The main reasons why people switch are price and service – with handset selection, customer service, data services and original content as secondary reasons.
The study suggests ways providers can differentiate themselves to maintain their base and attract switchers, including giving customers the ability to store pictures, IM, and other stuff on the network, be an objective advisor to customers, delivery of audio and video, up-sell the biggest spenders to the hottest handsets, and multiservice bundles.
It is surprising and possibly blinding to see that customer service comes out as a secondary reason for switching. While it may be a secondary reason that people gave in the survey for “leaving” the company, it may also be the one area where cell phone providers could differentiate themselves and “keep” those same customers longer. If instead of spending tons of money on aggressive new customer acquisition campaigns, they would spend more money on proactive customer service calls, they might find their churn rate going down dramatically.
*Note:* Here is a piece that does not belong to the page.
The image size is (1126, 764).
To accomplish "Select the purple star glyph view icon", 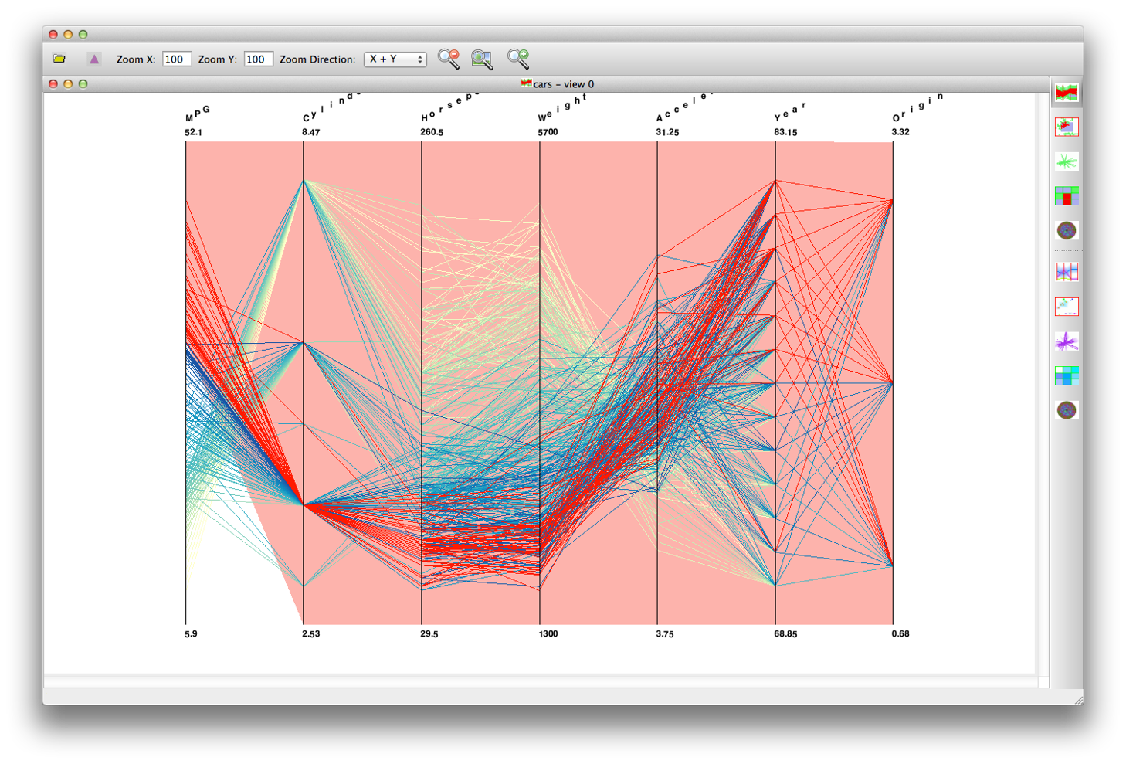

Would you switch as quickly if every so often a friendly service rep would leave you a message to explain a new service feature, or to tell you that you might benefit from being on a newer or different plan, or to let you know that there are existing features which you are not using yet that might benefit you and perhaps offer some help in getting you acquainted with its usage, or if they simply were to send you a text message wishing you happy birthday, or a message welcoming you to a new town with some simple factoid about the place when you travel, and the ability to get more information about the place if you want to.
If they could make their customers feel good about being their customers, churn would go down more so than if they were to try to “lock them up” into multi-service contracts or if they were to just continue adding bells and whistles to the service.